WHAT IS BEING ASKED
Reproduce word for word everything in the column below about tweeting at the Guthrie, from "Story #1: The" down to "haven't shared something.".

═══ SOURCE EXTRACT

Two stories this week feed into the narrative of General Ongoing Awfulness. At first glance they don't seem connected, but just add a columnist who doesn't think he could get a full column out of either one, and bingo! Strange connections emerge.

Story #1: The Guthrie will permit tweeting during performances of an upcoming play; they'll be in a special Tweeting Loggia. Standard grumpy reaction: I don't have a smartphone. Can I bring in a cage of messenger pigeons? It's another sign of the decline of Everything, the intrusion of nattering trivialities into the temple of art, proof that our gadget-addled fidgety moderns cannot spend more than 90 seconds without stabbing their glowing rectangles, lest they twitch and sweat because they haven't shared something.

All true, but you say it like it's a bad thing.

While the ability to focus is a good thing, and hold on I just got an alert -- go on, I'm listening -- no, it's just a picture of a cake someone took in Costa Rica -- these devices do take you out of the moment, really. Theater depends on a communal delusion, I don't know if I follow this person, it's just all cakes -- I'm sorry, OK, what were you saying?

══════
═══ RAW DATA

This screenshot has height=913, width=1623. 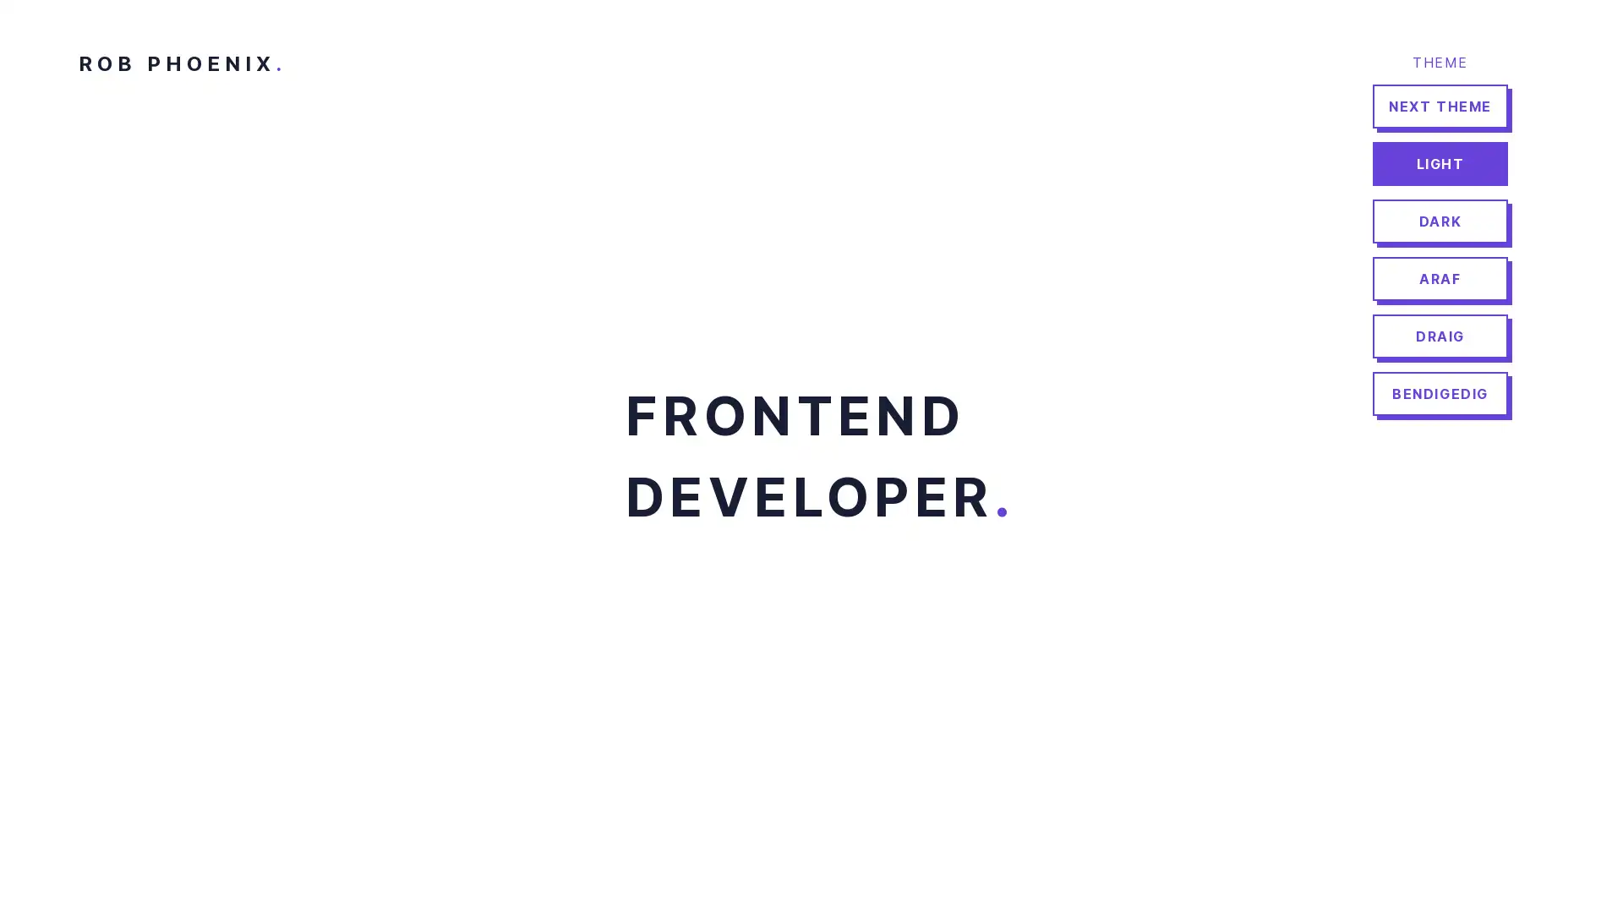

══════

EXPECTED ANSWER
Story #1: The Guthrie will permit tweeting during performances of an upcoming play; they'll be in a special Tweeting Loggia. Standard grumpy reaction: I don't have a smartphone. Can I bring in a cage of messenger pigeons? It's another sign of the decline of Everything, the intrusion of nattering trivialities into the temple of art, proof that our gadget-addled fidgety moderns cannot spend more than 90 seconds without stabbing their glowing rectangles, lest they twitch and sweat because they haven't shared something.